TASK INSTRUCTIONS:
- a) In the couscous salad passage, which cheese did the writer grate into the salad?
- b) List every food ingredient the couscous salad passage mentions as part of the writer's dinner salad.
- c) Resume the couscous salad passage after its final sentence, keeping its voice and subject.

GIVEN TEXT:
____________
Once you have the dressing and the couscous you have the flexibility to toss in whatever you want. When I cooked this one up I had a pear that was about to go bad, along with a zucchini and some beef…you can see what all went into our dinner! I mix up the fruit/veggie/meat combinations often so have fun with this one. I actually love warm pear with cheese so I decided to grate some Black River Maple Cheddar and tossed in some leftover turkey bacon from breakfast for a sweet and salty dinner salad that was very satisfying. The hubs on the other hand wanted nothing to do with the maple cheddar! As usual my kids have odd requests and on certain days they want the ingredients all separated and so this is what his dinner looked like compared to ours! I’m grateful that the kids embrace the different food and cultures we bring their way, and so I’m not complaining!
____________
PROVIDED DATA:
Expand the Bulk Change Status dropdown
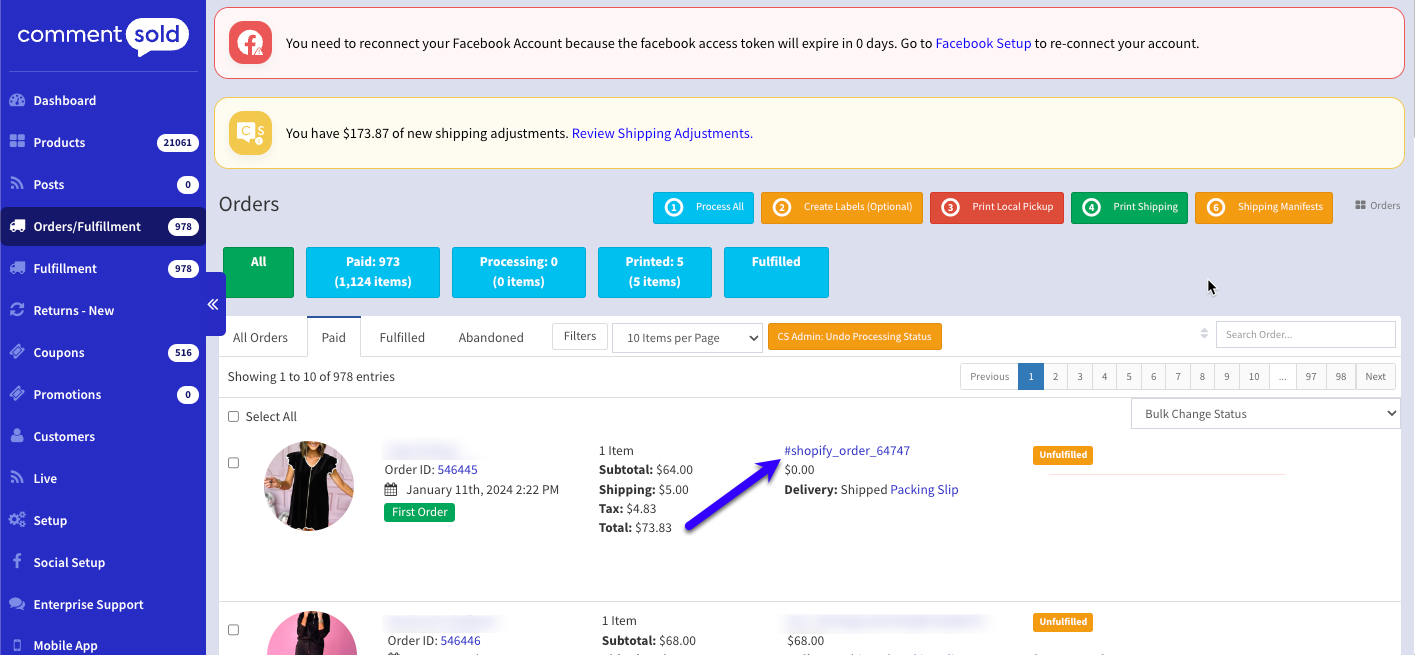 [x=1265, y=414]
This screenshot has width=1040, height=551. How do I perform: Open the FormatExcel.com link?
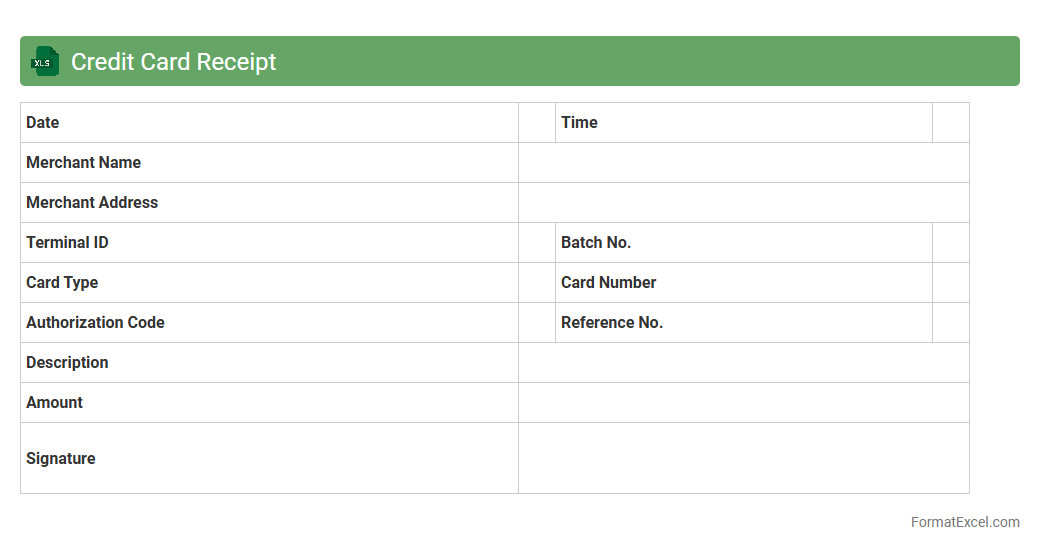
____________
THE RESPONSES:
- a) Black River Maple Cheddar.

- b) Dressing, couscous, pear, zucchini, beef, Black River Maple Cheddar, leftover turkey bacon.

- c)
This recipe makes enough for 4 large meals. Since my kids share one portion, it means I have an entire portion for lunch the next day, which is win! Luckily it tastes great cold too so it’s also an easy one to eat at my desk at work. If you haven’t tried Israeli Couscous, check it out – I have a feeling your kids will love it!
Now I have a question – did anyone notice that we served the dinner in three different dishes? I like mine in a bowl, the hubs prefers to eat on a plate and the kids want their little contraption that allows everything to be separated. Does this happen at your place too?